Es la técnica que permite retirar los excesos de tejido graso que se acumulan en distintas zonas del cuerpo originando acúmulos inestéticos que no responden a los tratamientos dietéticos.
Las áreas más habituales de depósito excesivo son distintas en la mujer y en el hombre. En la mujer las zonas más frecuentes son las caderas (“cartucheras”), la cara interna de los muslos o la cara interna de las rodillas, mientras que en el hombre tienden a acumularse en el área del tórax y el abdomen.
En la mayoría de los casos se hace con anestesia local. Se introduce debajo de la piel un fino tubo metálico (cánula) unido a una maquina que produce un vacío, y con una serie de movimientos se van extrayendo los depositos de grasa acumulados en la zona.

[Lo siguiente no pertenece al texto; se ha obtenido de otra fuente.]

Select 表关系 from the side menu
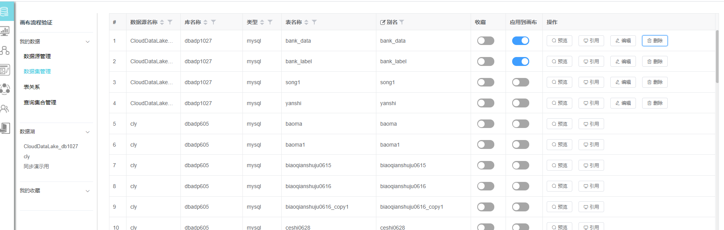Image resolution: width=724 pixels, height=230 pixels. coord(32,87)
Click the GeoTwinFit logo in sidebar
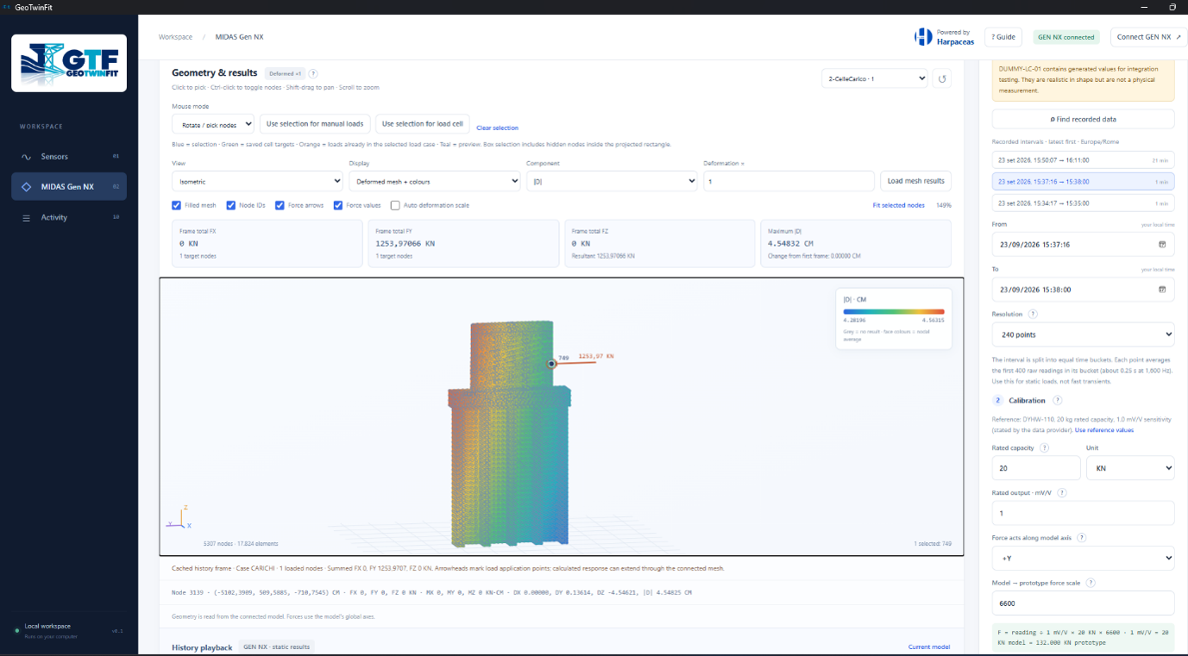Image resolution: width=1188 pixels, height=656 pixels. [x=69, y=63]
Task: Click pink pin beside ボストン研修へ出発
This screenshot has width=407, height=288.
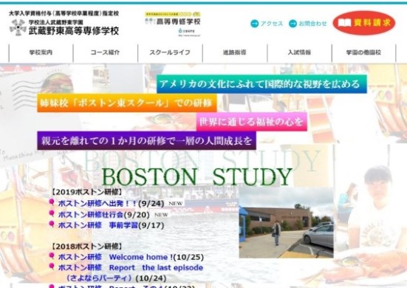Action: [x=52, y=202]
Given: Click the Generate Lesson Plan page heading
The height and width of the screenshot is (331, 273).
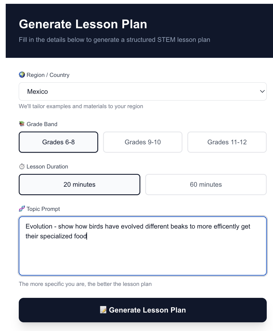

La cánula se introduce bajo la piel a través de una incisión de 5 mm, que se situa en un pliegue cutaneo. De esta forma se pueden tratar grandes superficies corporales sin cicatrices visibles.
Es variable segun las áreas corporales a tratar y el volumen de estas áreas. La mayoría de los pacientes precisan entre una 1 hora y 1 ½ horas para realizar su tratamiento.
En el postoperatorio aparece un hematoma que va desapareciendo en el transcurso de diez o doce días, el dolor es discreto durante cuatro o cinco días y responde bien a los analgésicos.
Los resultados de la intervención no se empezarán a ver con claridad hasta transcurrido 1 mes, y seguirán mejorando hasta los seis meses.